EXERCISE DIRECTIONS: Rewrite the listing, starting with the line containing "Click the retweet arrows icon" and going on through the line containing "Image resolution: width=1036", as a two-column CSV headed instruction and answer. Put each instruction and its answer on one row, each in a single quoted field with line breaks replaced by spaces.

DATASET:
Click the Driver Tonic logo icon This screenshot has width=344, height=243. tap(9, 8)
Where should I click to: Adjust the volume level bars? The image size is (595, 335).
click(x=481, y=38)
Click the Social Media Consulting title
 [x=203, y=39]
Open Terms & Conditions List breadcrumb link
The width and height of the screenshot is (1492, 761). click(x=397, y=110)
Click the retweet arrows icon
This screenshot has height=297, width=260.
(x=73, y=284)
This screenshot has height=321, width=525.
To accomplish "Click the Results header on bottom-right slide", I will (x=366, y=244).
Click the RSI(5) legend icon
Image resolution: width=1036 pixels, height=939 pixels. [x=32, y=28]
==
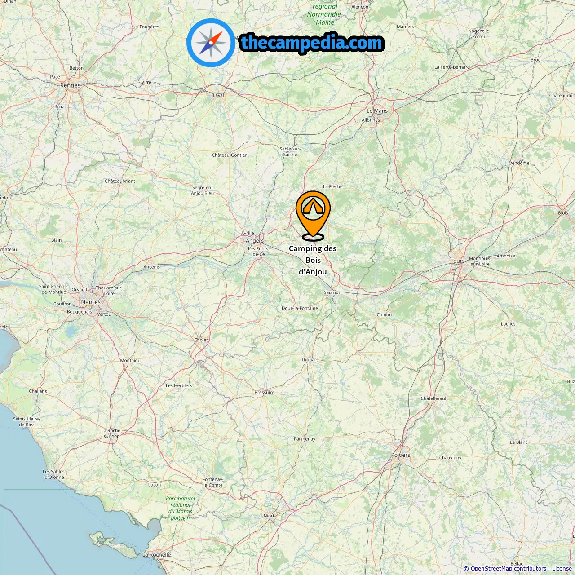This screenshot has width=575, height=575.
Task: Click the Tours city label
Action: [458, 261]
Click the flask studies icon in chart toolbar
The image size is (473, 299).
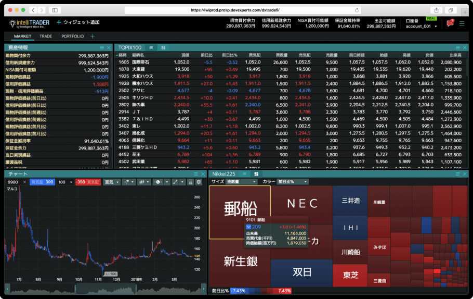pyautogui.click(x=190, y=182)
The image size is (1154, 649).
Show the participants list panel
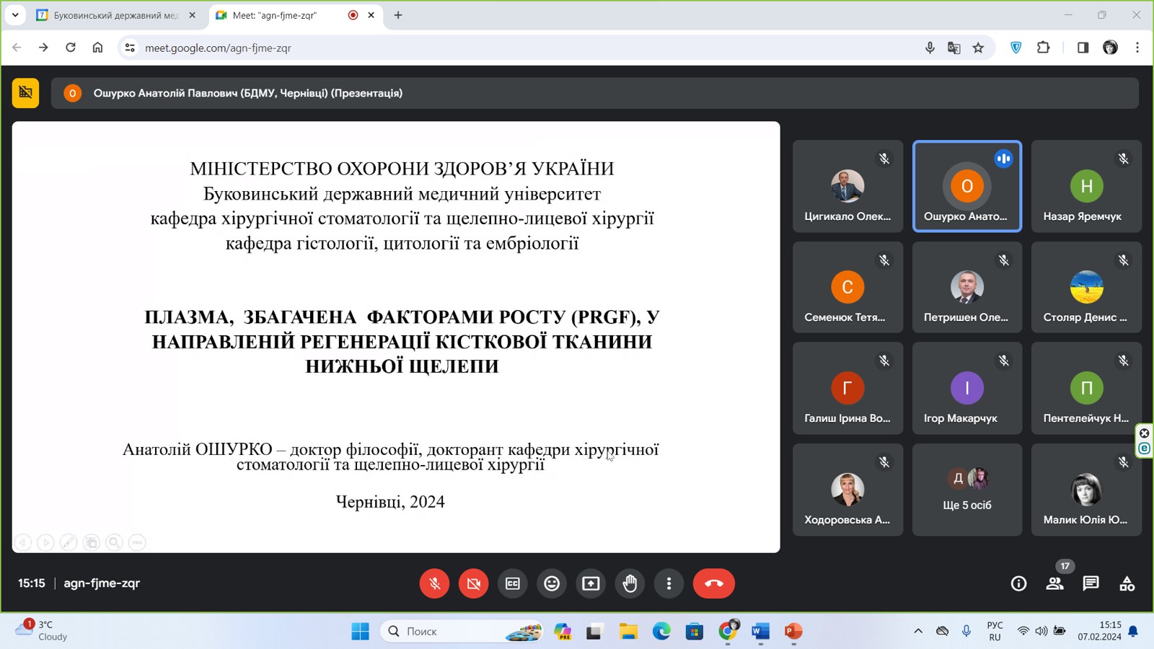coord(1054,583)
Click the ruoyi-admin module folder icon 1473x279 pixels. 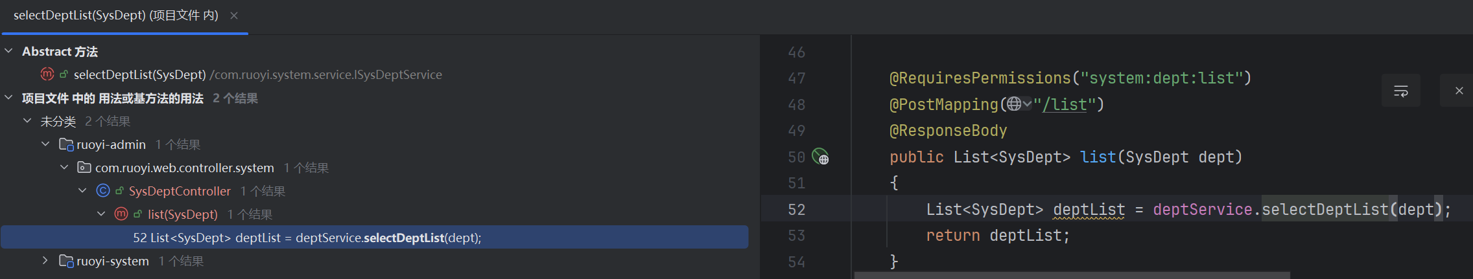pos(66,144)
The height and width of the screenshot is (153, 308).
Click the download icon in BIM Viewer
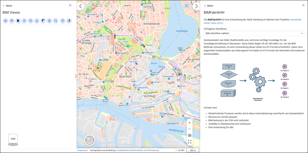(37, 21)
---
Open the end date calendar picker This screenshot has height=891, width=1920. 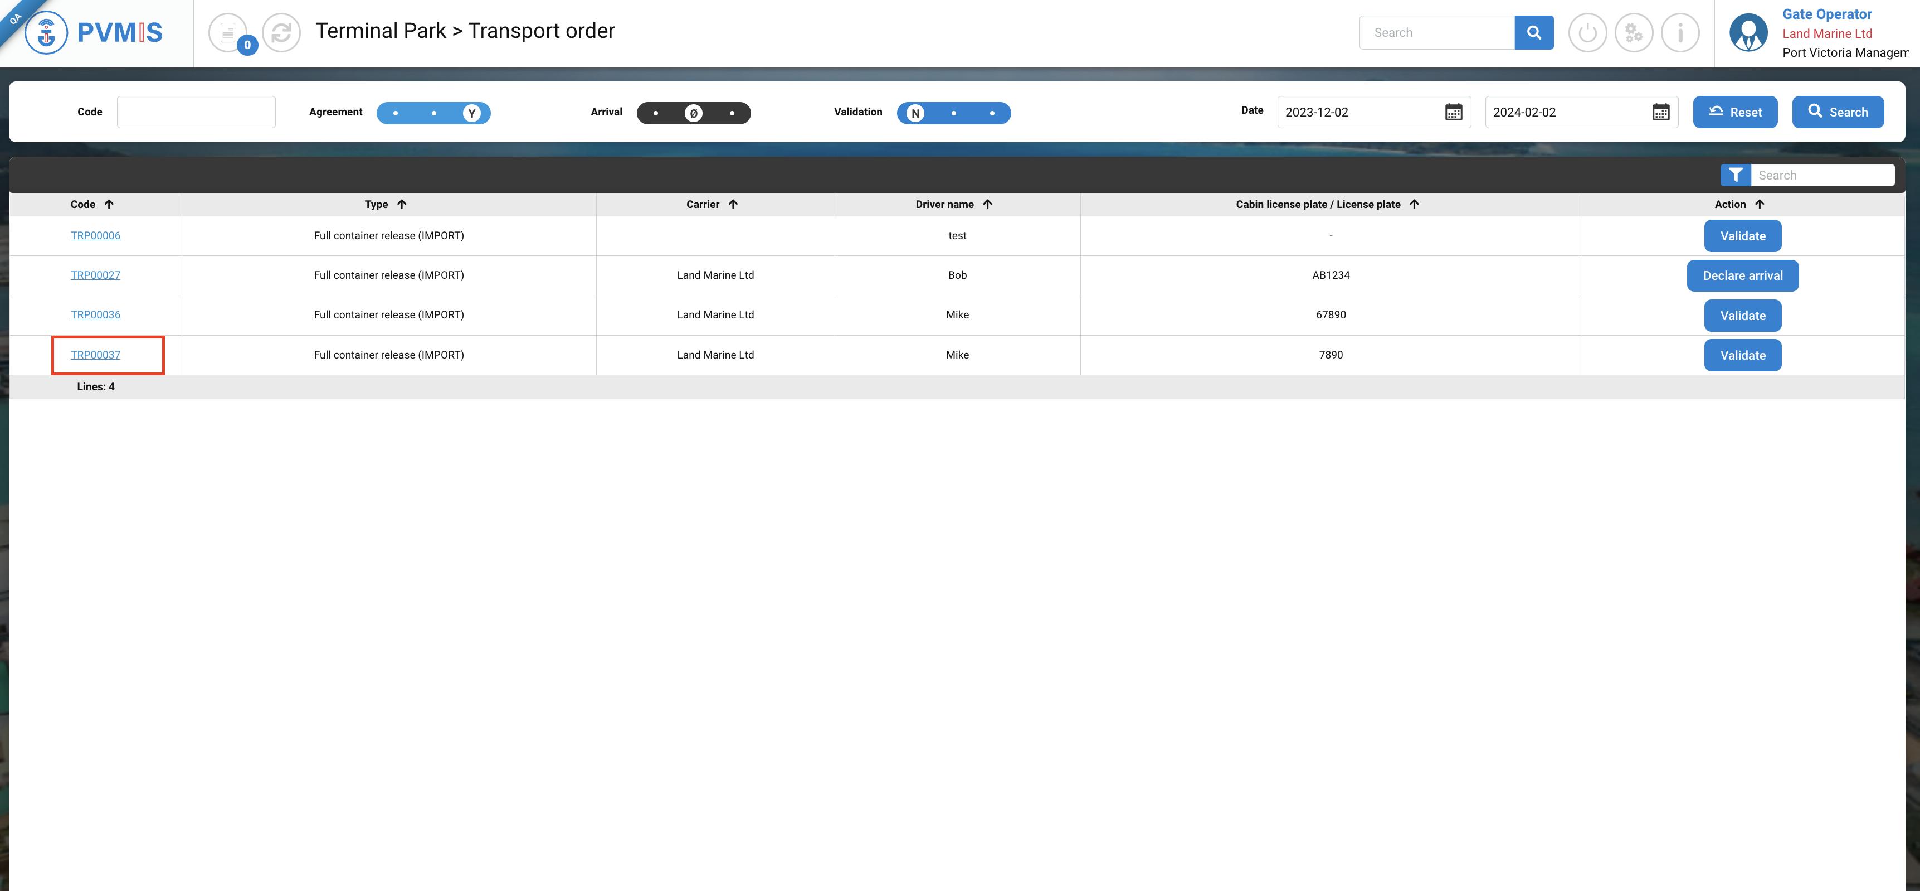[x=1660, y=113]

TASK SOLUTION:
instruction,answer
"Click the retweet arrows icon This screenshot has height=297, width=260.","(x=73, y=284)"
"This screenshot has height=321, width=525. To accomplish ""Click the Results header on bottom-right slide"",","I will (x=366, y=244)."
"Click the RSI(5) legend icon","Image resolution: width=1036 pixels, height=939 pixels. [x=32, y=28]"